In before... "Great, now where is my 1DX?"


----------



## iSy (May 18, 2012)

Some more pics of the grip attached to the 5D3 

Side entry for batteries as opposed to the rear access 5D2, pics below of my 5D3 against my 5D2.

PS: my twitter is iSimonDavies (missed the e in Davies  )


----------



## ruuneos (May 18, 2012)

Really loving to see joystick on battery grip.


----------



## UrbanVoyeur (May 18, 2012)

Why does Canon insist on making a new battery adapter for every slight body variation? They size every body revision just a little larger or smaller, which necessarily requires a new adapter. What a waste.

I think they could standardize to 3 body sizes and maintain them year to year with very little effort. It would simplify their supply network and show some long term planing. 

(yes, i know the obviously trite answer is "they do this to make money")


----------



## Waterdonkey (May 18, 2012)

I had a third party grip for my 7D. It had a slot in it where you could put the battery door (that you have to take off the camera). It was nice to be able to keep everything together. Does the canon BG-11 have this?


----------



## iSy (May 18, 2012)

Waterdonkey said:


> I had a third party grip for my 7D. It had a slot in it where you could put the battery door (that you have to take off the camera). It was nice to be able to keep everything together. Does the canon BG-11 have this?
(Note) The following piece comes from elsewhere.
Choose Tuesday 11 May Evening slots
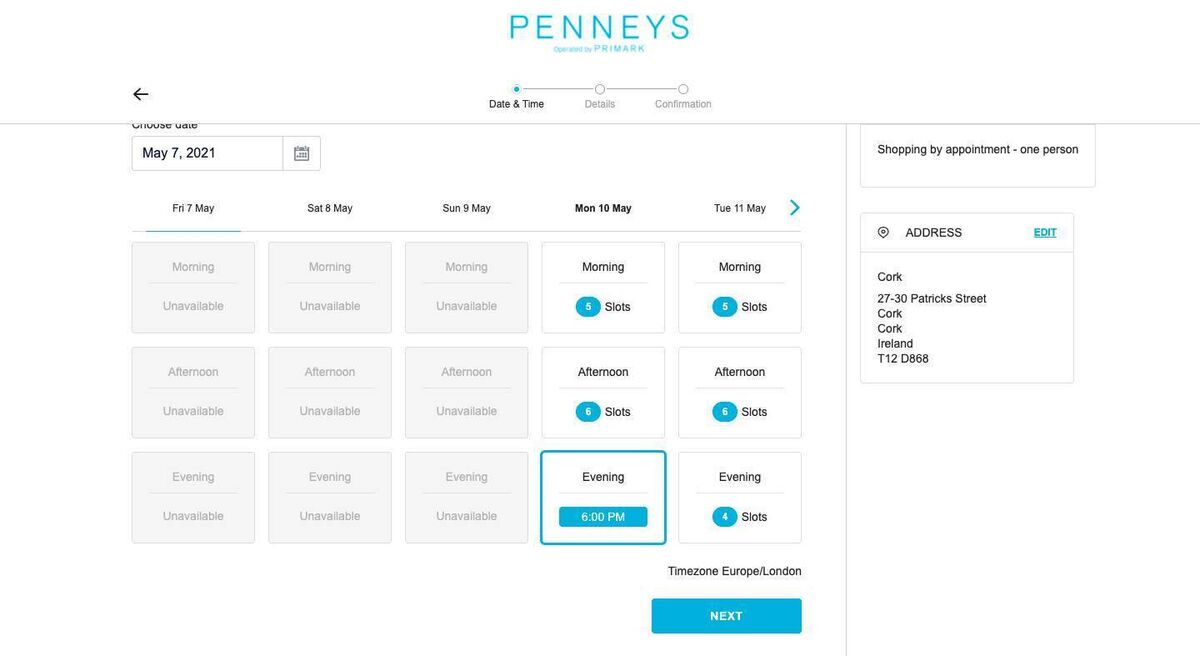This screenshot has height=656, width=1200. click(x=739, y=498)
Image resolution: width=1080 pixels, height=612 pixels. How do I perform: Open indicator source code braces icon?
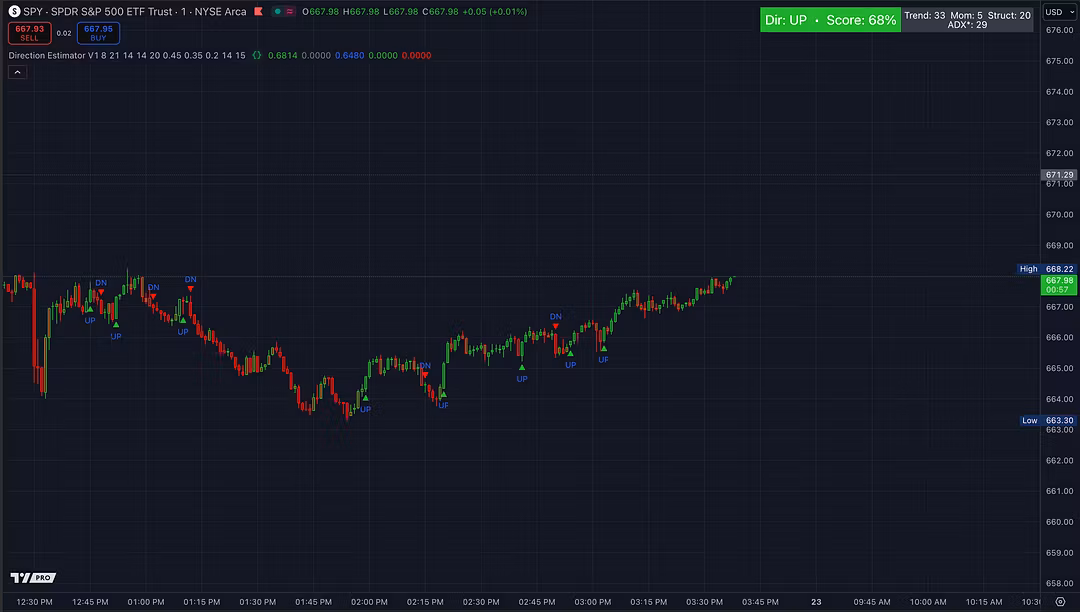257,56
Yes mate, the Canon grip also has a space to put the battery cover once detached. This is the same for the Canon 5D2 grip.


----------



## dericcainphoto (May 18, 2012)

It looks like H&B Digital (handbdigital.com) has them in stock. He said that he got them in this morning. I ordered mine and can't wait for it to get here! I have been spoiled by my 7D grip.


----------



## Wideopen (May 18, 2012)

Yeay finally some update ;D


----------



## Fandongo (May 18, 2012)

They had what...3.5 years to make this and release it WITH the 5d3.
These people are idiots.
And the price, lolz... I think you can get a GH2 for that price now.


----------



## Mencho(22) (May 18, 2012)

jojo... I am sorry. I had to wait till may for this grip, I can wait one more month and get an alternative grip.

Yesterday I found an alternative chinese BG-E11 for $90 on pre-order. I bought it and cancelled my B&H order today. The price worth the wait.


----------



## anakha (May 19, 2012)

The original poster mentions Australia as a place to pick up the BGE-11.

Can you let us know from which store/s in Australia people are able to currently purchase the BGE-11?

Anakha


----------



## DarkKnightNine (May 19, 2012)

It's about freakin' time. lol


----------



## daBeaver (May 19, 2012)

Does the BG-E11 come with two batteries?


----------



## jmp2000 (May 19, 2012)

daBeaver said:


> Does the BG-E11 come with two batteries?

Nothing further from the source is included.